Banfield snapped his pocket watch shut. “We are eight minutes behind schedule. Let’s pick it up.”

The rain stopped its sporadic spitting and sunshine poked its way through the leaves, creating a dappled light on the five men riding the snorting, brawling motorcycles across the forest floor, kicking up dirt behind them. Soon, the trees thinned out, and the group entered bright sunshine and open cultivated fields as far as the eye could see. If the wind was right, the clean scent of good earth whisked away and replaced the motorcycles’ fuel smell.

Boyd opened his jacket to catch the cooling breeze created by the motorcycle on this muggy morning.

He looked up and in the distance, a single spire rose from the flat landscape as sunlight reeled down from a sky turning light blue. The spire snatched the clear light, magnified it and reflected it back to the heavens. The clouds had disappeared.

Farmers kept their distance, working amongst the patchwork of rolling fields. They hurried in the opposite direction from the motorcycle men. They had seen enough of soldiers during their country’s current civil war and, before that, World War One.

Boyd was the last to notice the three horsemen seeming to materialize out of the ground ahead. They spread out 10 feet apart. Each carried a lance and had a bolt-action rifle slung over their shoulder.

The horseman in the middle raised his hand, signaling the group to stop.

Banfield gunned the motor spitting mud and yanked his Webley out of its hip holster as the motorcycle leaped toward the horsemen. He squeezed off two rounds that cracked like a whip in the still morning air. Boyd hesitated.

What’s that fool doing?

The others sped up toward the three horsemen, too. Pinch unleased a burst of machine gun fire from the sidecar mounted gun. Not to be left behind, Boyd throttled his motorcycle and weaved his way around a mudhole.
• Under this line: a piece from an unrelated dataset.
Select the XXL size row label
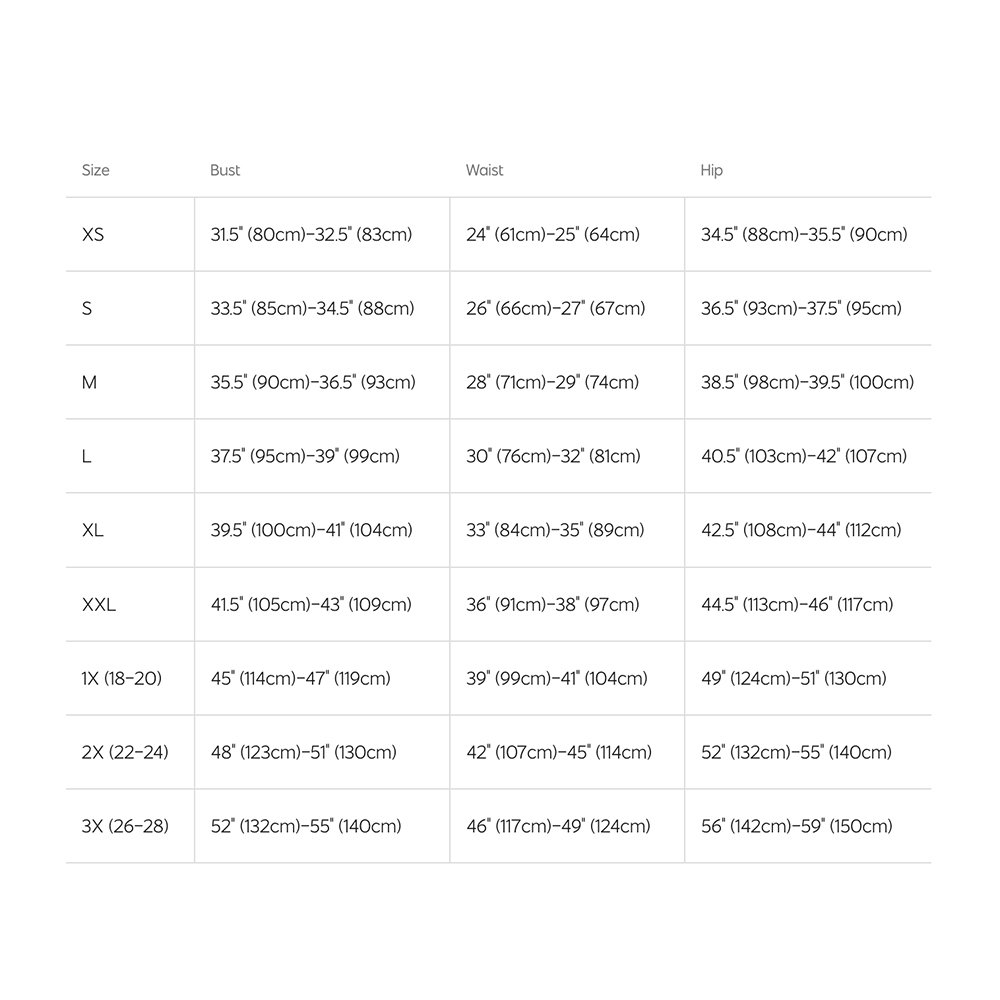 click(99, 605)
The Webley barked twice more, followed by the rapid fire rat-tat-tat of a tommy gun.

Boyd watched the motorcycles in front spread out. He cut the wheel and his back tire slid and kicked out, going through a mudhole and taking Boyd down to a knee. He cursed and wrenched the cycle to an upright position. The back wheel spewed mud as it tried to get traction. Boyd twisted the throttle, and the front wheel popped up. The back wheel spun itself a deeper hole, shooting buckets of mud backward.
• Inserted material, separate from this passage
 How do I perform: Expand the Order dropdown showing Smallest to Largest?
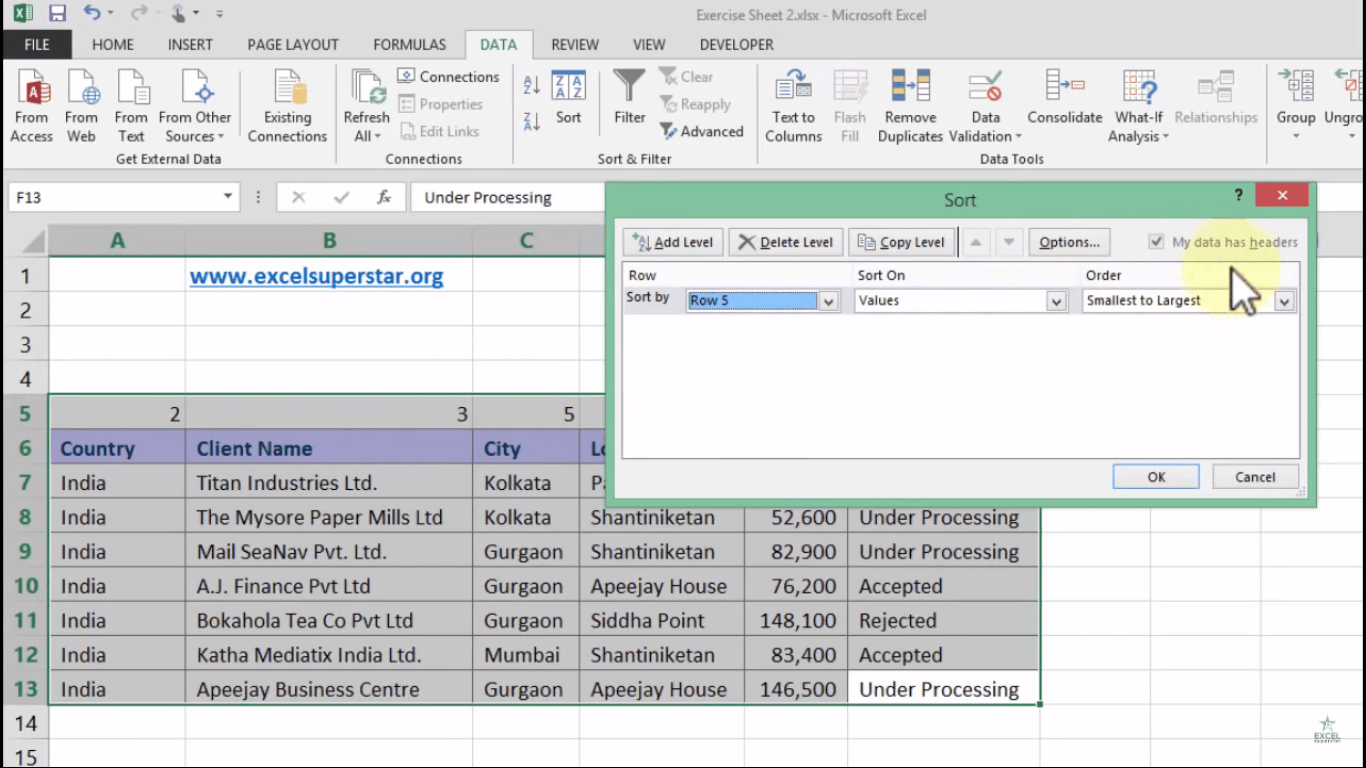(x=1284, y=300)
He glanced over his shoulder and cursed again. Three more horsemen coming from the opposite direction were bearing down on him at a gallop. One wielded a lance and the other two waved long curved sabers over their heads. Boyd clawed at his pump-action shotgun slung over his shoulder. He swung it around, still seated on the motorcycle, and unloaded twice toward the attacking horsemen. The shotgun bucked in his hands as he filled the space between himself and the three riders with buckshot.
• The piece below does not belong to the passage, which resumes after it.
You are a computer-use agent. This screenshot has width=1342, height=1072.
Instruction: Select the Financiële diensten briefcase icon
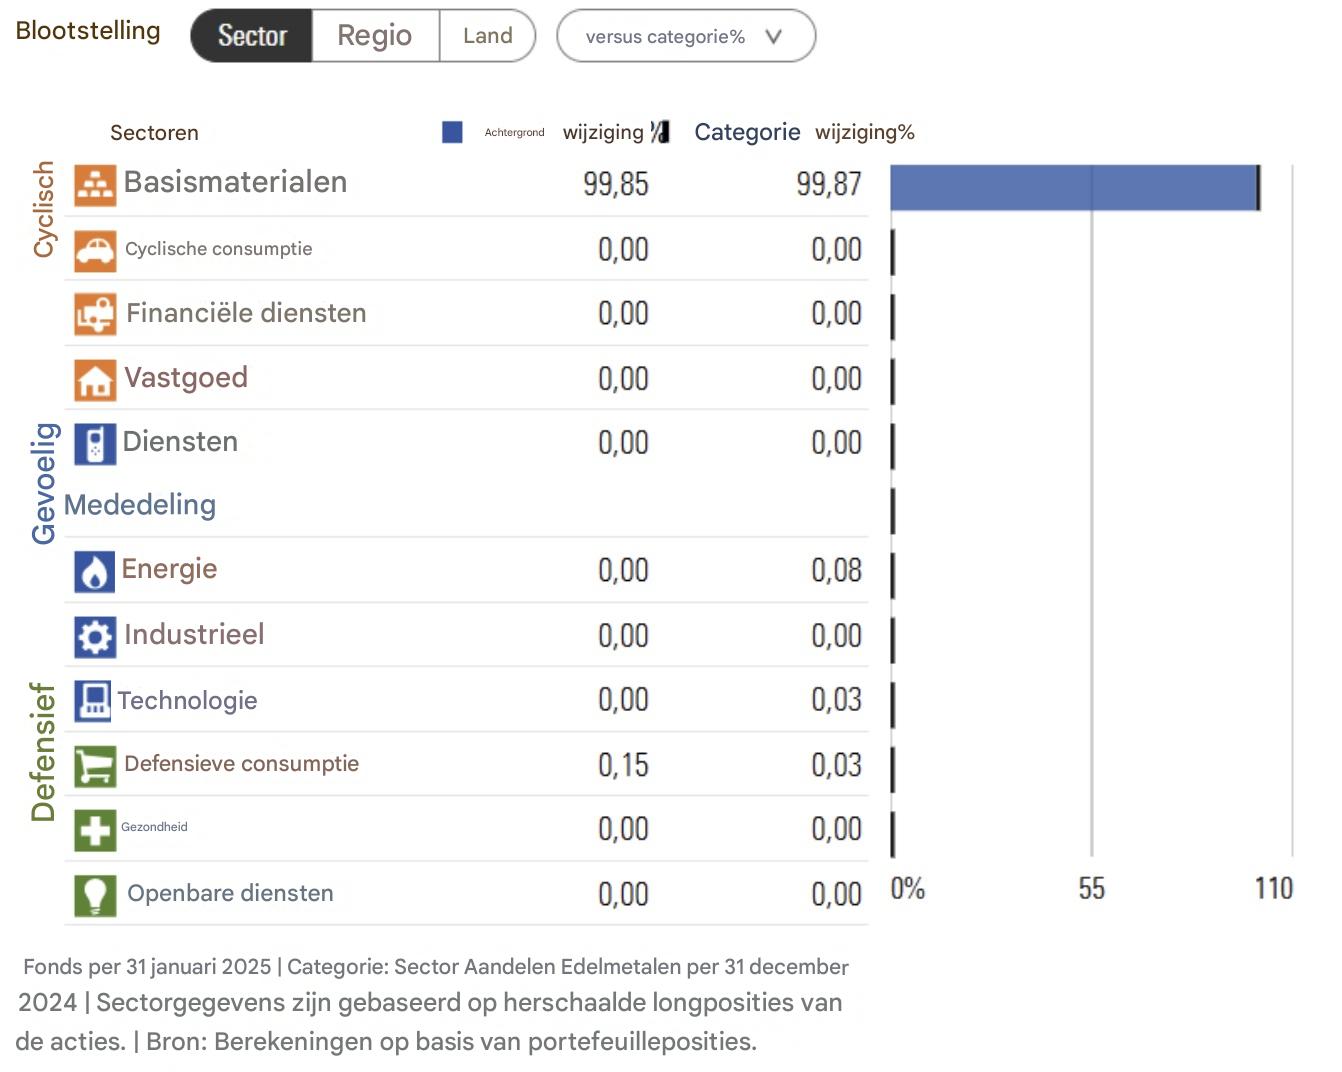point(95,313)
Two horsemen veered away, but one soldier with a saber drove forward. He rose in his stirrups with legs straight to get leverage for a downward saber stroke at Boyd when the air erupted in the rat-tat-tat of the sidecar’s machine gun.. A spray of bullets raked the horsemen, and he sagged for a moment and then spilled over the horses rump, hitting the ground like a sack of potatoes. The horse ran off a few yards, eyes rolling, and then pulled up short before it trotted away from the scent of blood.

“What a wonderful weapon,” said Dix, holding his tommy gun. He was sitting astride his motorcycle. A wisp of smoke rising from the barrel.

Banfield roared over on his Douglas motorcycle. He anchored his feet on the ground and let the bike idle.

“Do endeavor to keep up, Boyd,” said Banfield.

He turned to Dix. “Cossacks, Captain. Once the ones that got away report, they’ll try to run us down. We need to double time it.” He fished his pocket watch out and snapped it open. “And we are behind schedule.”

He swung his cycle around and roared off toward the spire. Dix chuckled and raised his eyebrows. He followed Banfield, slipping and sliding his motorcycle through the churned earth and mud.

Boyd looked down to see his feet covered in mud up to his ankles. The engine had cut out on his motorcycle, so he rocked and pushed it forward until the wheels could get purchase on drier ground. The engine didn’t purr like a tuned instrument. It clanged to life and clattered when ridden, but it was a solid machine.

The dead Cossack lay on his back in the mud. His saber was stuck in the mud nearby. His 1910 Cossack rifle was still slung over his shoulder.

Boyd had never seen a Cossack before. This one had a black mustache and black riding boots reaching his knees. He was wearing blue pants with a red stripe down the side tucked into the boots. His boots, pants, and khaki shirt had mud smeared on them.

Boyd goosed the engine and followed the others, heading toward the spire in the distance.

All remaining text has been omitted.